Pepper and I sat outside for a while after the rain passed.

I scattered safflower seeds close by and wondered how brave the finches and cardinals might get. (They kept their distance. Ahhh, but they looked!)

Pepper and I thought about how a cool green day soothes the spirit, and it came to me – if someone asked me to give a speech on graduation day, I might begin there. “A cool green day soothes the spirit…”

Then I read some poems by Mary Oliver in her beautiful collection “Owls and Other Fantasies” and felt, again, content.

It occurred to me that there might be something for graduates – as well as the rest of us – in this poem…

The Kingfisher
By Mary Oliver

The kingfisher rises out of the black wave
like a blue flower, in his beak
he carries a silver leaf. I think this is
the prettiest world – so long as you don’t mind
a little dying, how could there be a day in your whole life
that doesn’t have its splash of happiness?
There are more fish than there are leaves
on a thousand trees, and anyway the kingfisher
wasn’t born to think about it, or anything else.
When the wave snaps shut over his blue head, the water
remains water – hunger is the only story
he has ever heard in his life that he could believe.
I don’t say he’s right. Neither
do I say he’s wrong. Religiously he swallows the silver leaf
with its broken red river, and with a rough and easy cry
I couldn’t rouse out of my thoughtful body
if my life depended on it, he swings back
over the bright sea to do the same thing, to do it
(as I long to do something, anything) perfectly.

 

*     *     *

We were never meant to be kingfishers, of course.

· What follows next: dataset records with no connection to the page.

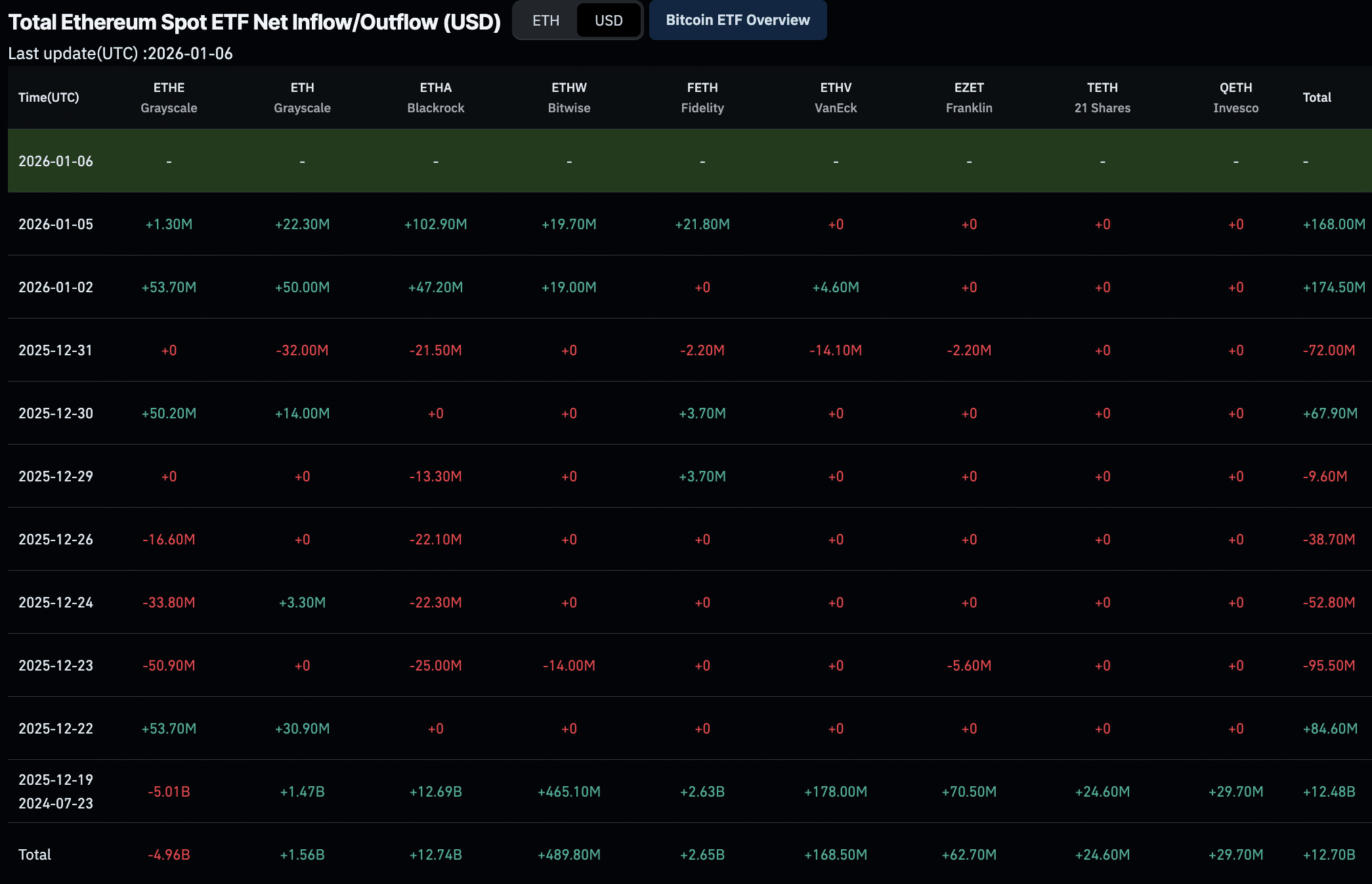The width and height of the screenshot is (1372, 884).
Task: Click the ETHE Grayscale column header
Action: coord(169,97)
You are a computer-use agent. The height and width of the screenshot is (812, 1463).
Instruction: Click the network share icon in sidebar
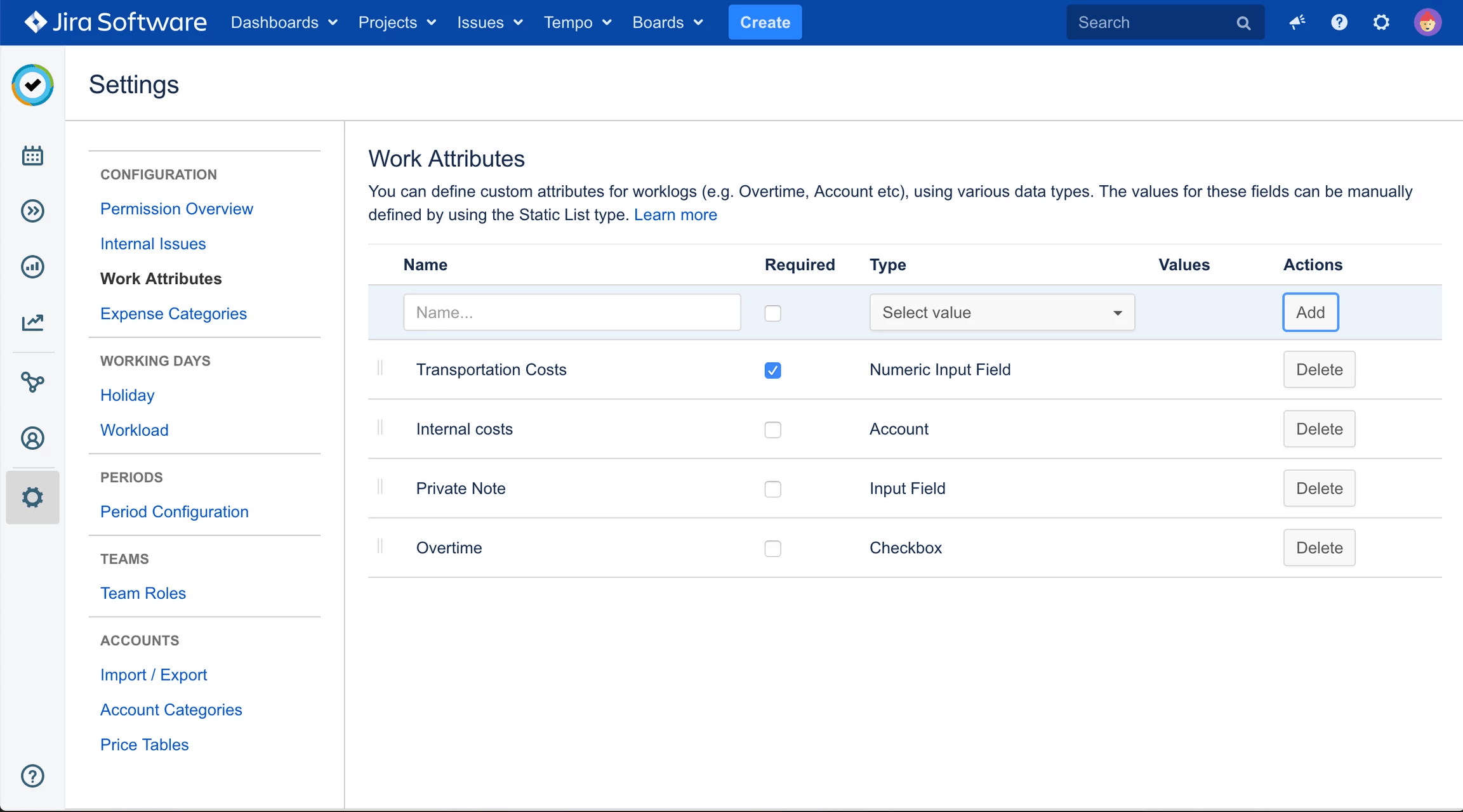32,382
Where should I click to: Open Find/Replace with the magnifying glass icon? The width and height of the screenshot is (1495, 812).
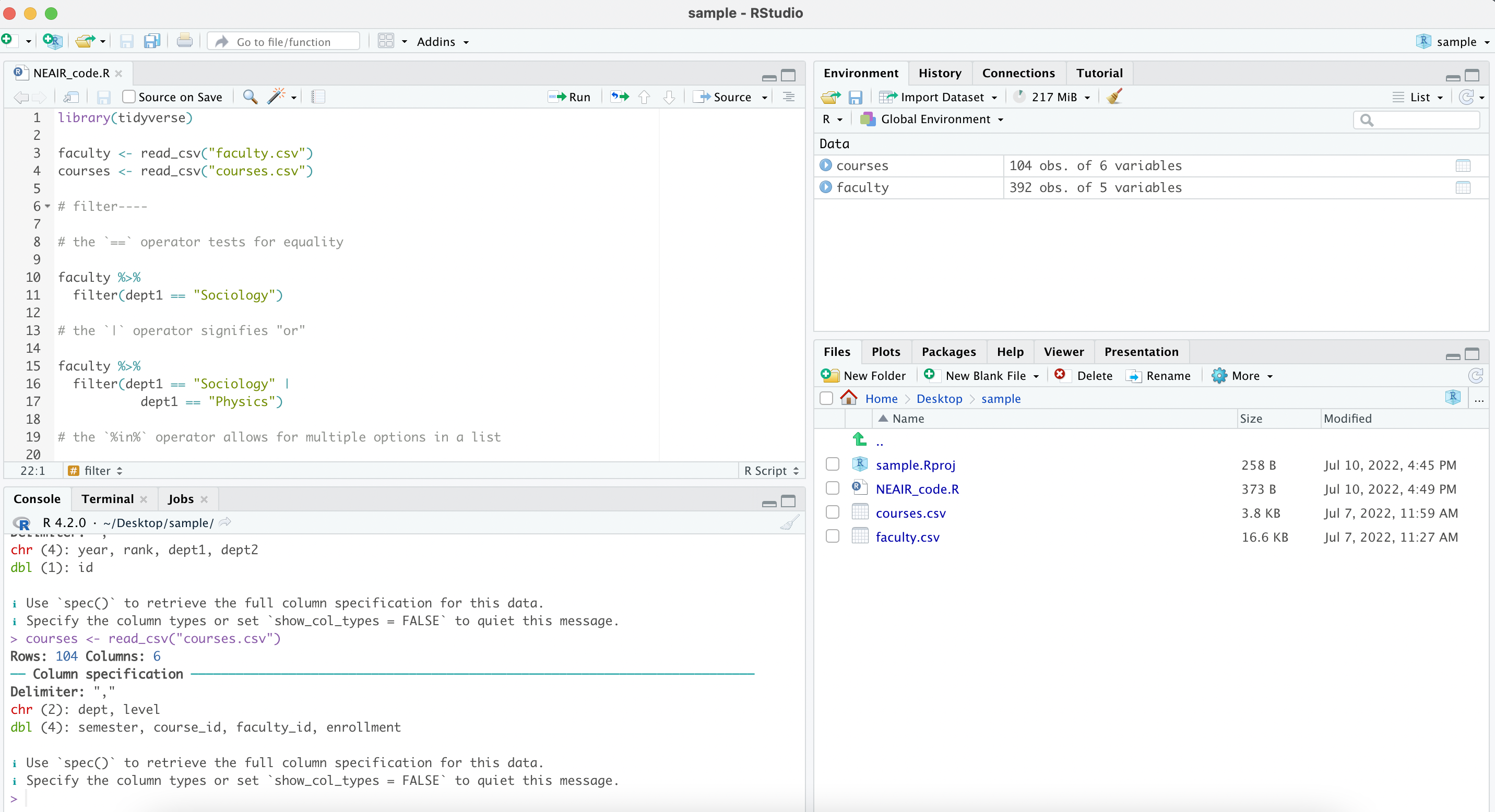(x=250, y=97)
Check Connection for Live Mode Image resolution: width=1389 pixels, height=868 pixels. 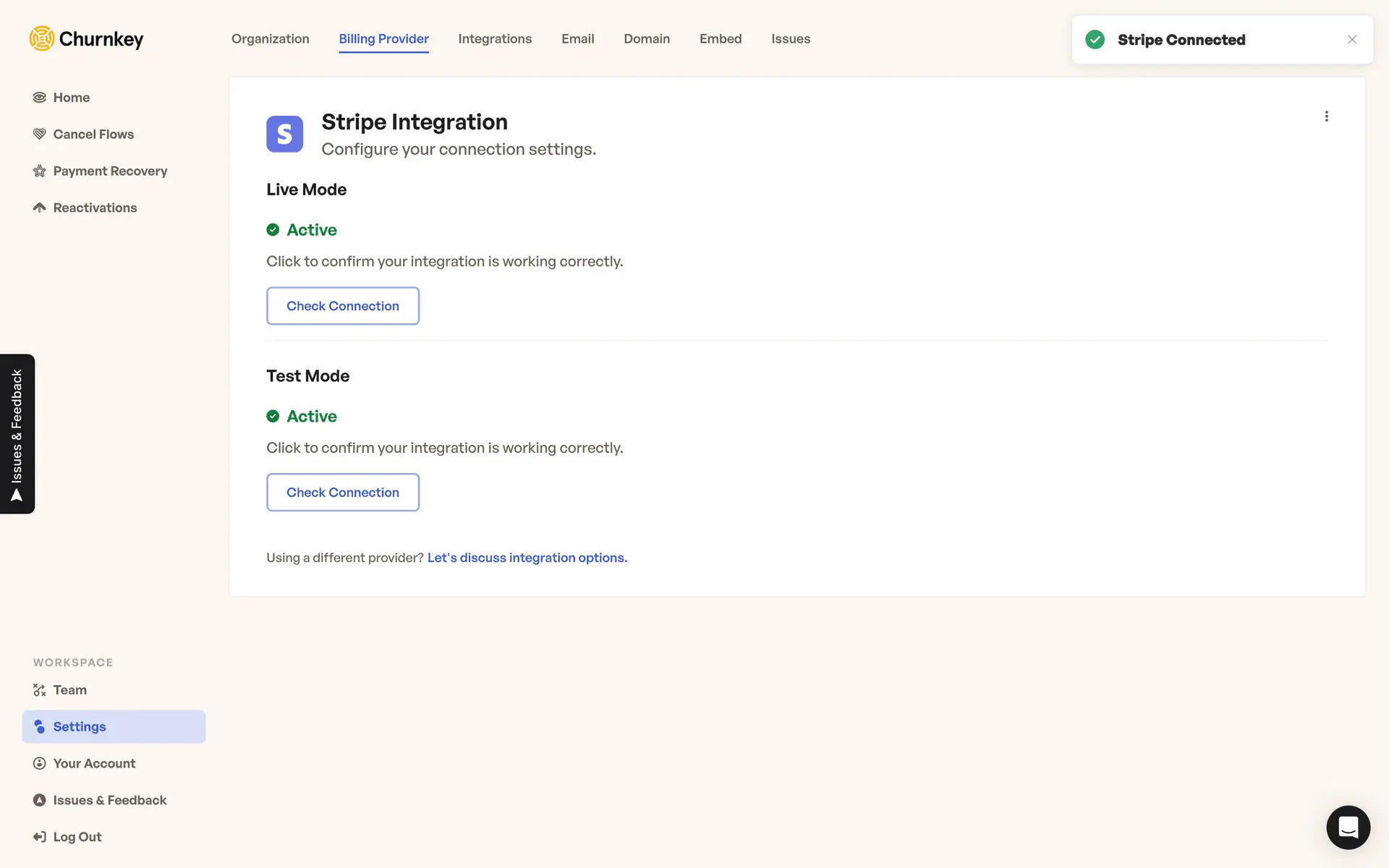pos(342,306)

We are creatures with wide and varied longings who yearn – so deeply – to feel that we are doing what we were born to do. And doing it perfectly.

*     *     *

“A cool green day soothes my spirit. What soothes yours? Don’t forget to seek it – and don’t neglect it once found.”

I think I might begin and end my graduation speech there, and then sit down.

They have to figure the rest of the shit out on their own.

Another important life lesson some might discern and all would sense: Know when your own voice is not the most important thing.